Böylece, soğutma sistemlerinin hepsi aynı anda çalışmamış oluyor. İlginç bir denge var aslında. Güneşin çok olduğu cephede bir koruma olmalı ama o korumayı öyle bir yapmalısınız ki elektrik harcaması olmasın; içerideki aydınlatmayı da yakmanız gerekmesin. Verimlilik açısından bu üçünün dengesi önemli. Cephedeki gölgelemenin otomasyonu, içerideki aydınlatmanın otomasyonu ve bununla bağlantılı olarak ısıtma-soğutmanın otomasyonu… Bütün bunların otomasyonu da bir altyapı çalışması gerektiriyor. Aslında binalar ebat konusundan ötürü çok daha uzaktan kontrol edilebilir olmaya doğru gidiyor. Asansörlerinden elektrik altyapısına, data altyapısına, tesisat vs. kadar katman katman büyüyor bu iş. Mimarın görevi ve yeri eskiden olduğu gibi sadece “Şöyle güzel bir bina yaptım.” değil. Bununla sonuç alınmıyor artık. Bence mimarlar için işin en zorlayıcı noktası da bu. Görüntü elbette önemli ama baştan entegre olması da öyle. Çünkü bu bir lüks değil bir gereklilik. Büyük ölçekte binalar yapıyorsanız bunları entegre etmeniz gerekiyor. Aksi halde mimar olarak hayal etmediğiniz pek çok tuhaf şey çıkıyor karşınıza ve hataları kapatabilmek için sonuçta her yerinden delikler açılmış bir yapıya dönüyor proje. Dolayısıyla baştan bilerek hareket etmek gerekiyor.

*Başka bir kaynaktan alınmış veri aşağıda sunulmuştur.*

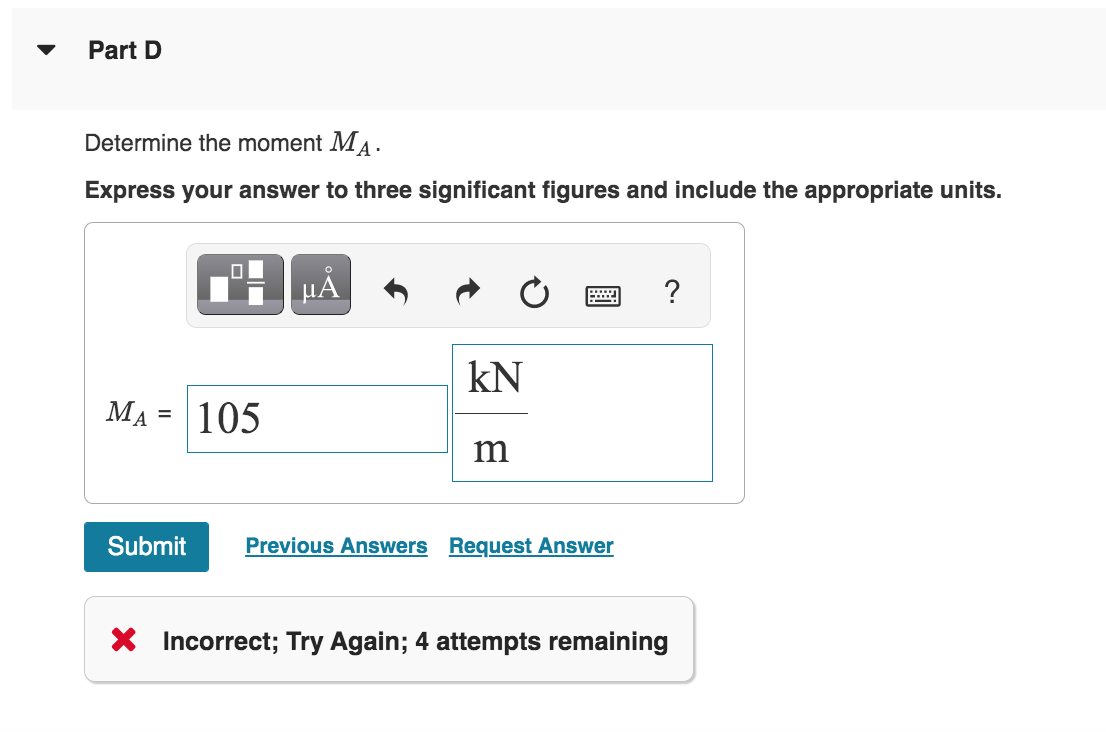Open the value templates icon menu
This screenshot has height=732, width=1106.
(x=239, y=284)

Büyük yapılar tasarlamak ve projelendirmek giderek zorlaşıyor elbette. Her ölçeğin kendine göre çeşitli zorlukları var. Mimar ve mühendis olarak öğrendikçe hem ölçeğe adapte oluyorsunuz hem de ortaya çıkabilecek olan sıkıntıları öngörme yetiniz artıyor. Ebat büyüdükçe paydaş sayısı da artıyor. Farklı disiplinlerin koordinasyonunu kullanarak, onların bilgilerini de alıp özümseyerek tasarımın içine dahil etmek gerekiyor. Başka bir bakış açısı gerektiriyor büyük yapılar. Estetik ve mimari bakış açısının yanı sıra koordinasyon, organizasyon yetisi ön plana çıkıyor. Bu tür yapılar yapıldıkça bu anlayış da giderek gelişiyor ülkemizde.